The task calls for the line containing "The width and height of the screenshot is (1344, 768)." and all later lines, through the end of the entries below, to be set down exactly and without pictures.

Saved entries

Segment Open

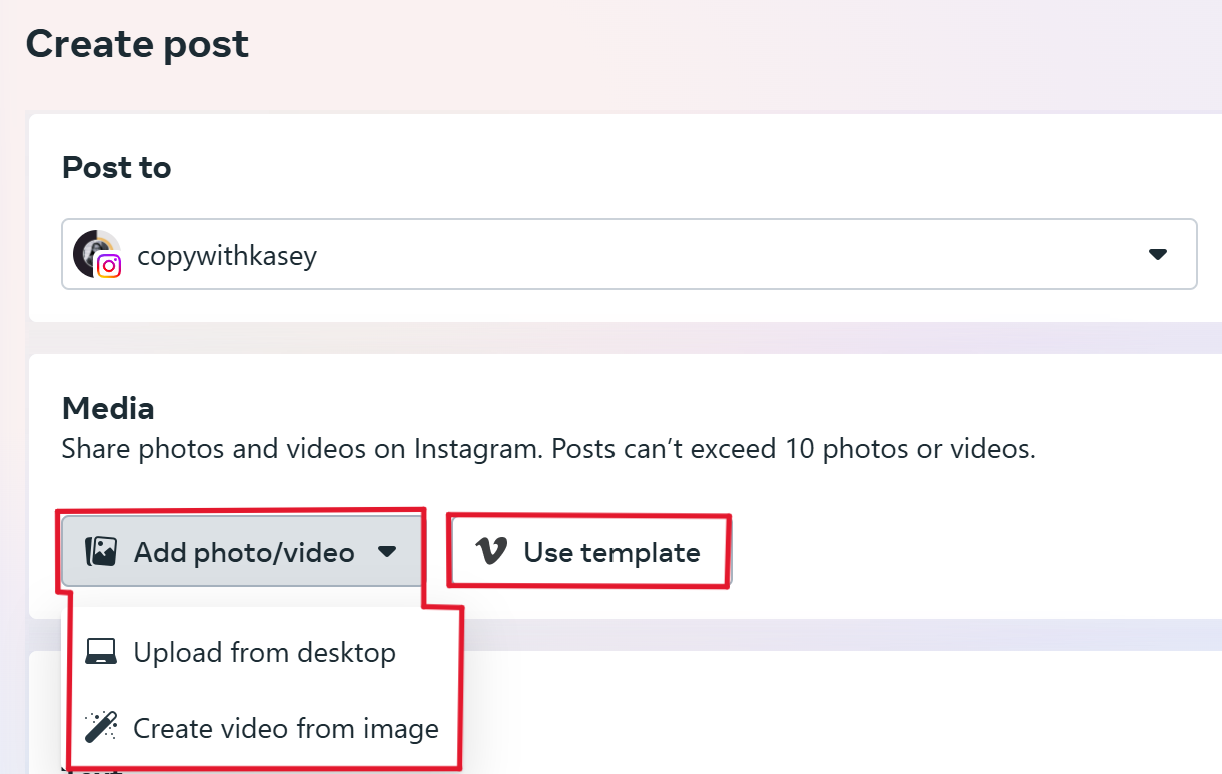Choose Upload from desktop from the menu
The width and height of the screenshot is (1222, 774).
(x=265, y=652)
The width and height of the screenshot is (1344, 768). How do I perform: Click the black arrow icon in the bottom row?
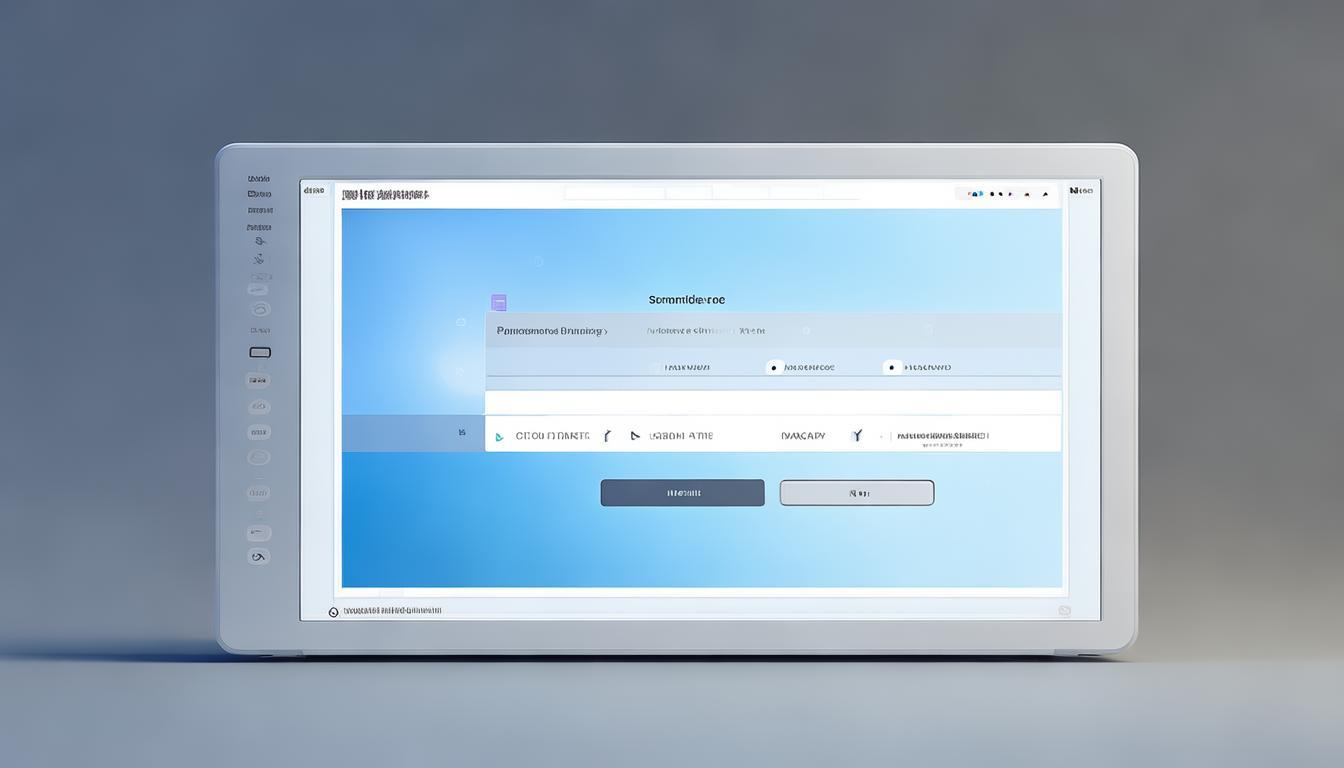tap(634, 436)
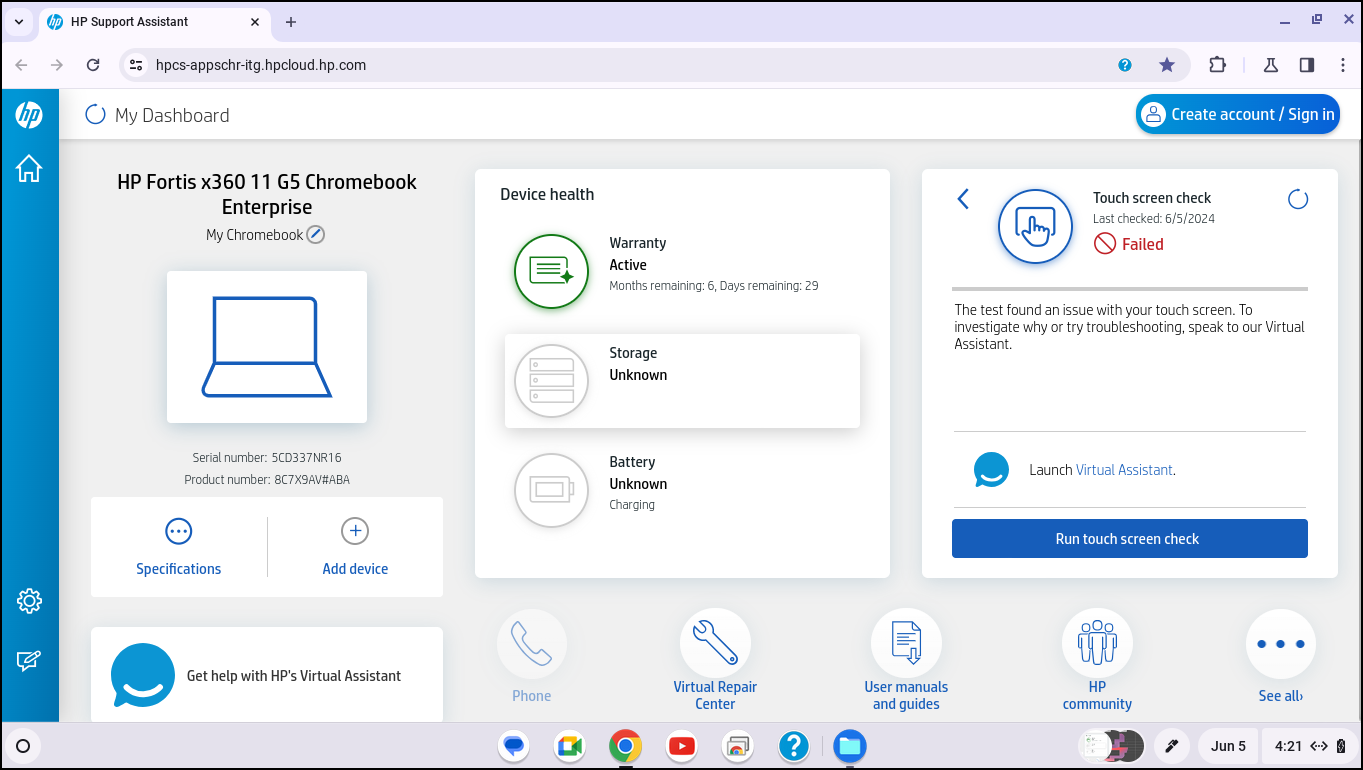Click the refresh spinner next to touch screen check
Screen dimensions: 1363x770
pos(1297,198)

Segment Closed

■ **RESPONSE TO THE EXERCISE**:
The width and height of the screenshot is (1344, 768). How do I perform: Click the black arrow icon in the bottom row?
tap(634, 436)
Click the refresh spinner next to touch screen check
Screen dimensions: 1363x770
pos(1297,198)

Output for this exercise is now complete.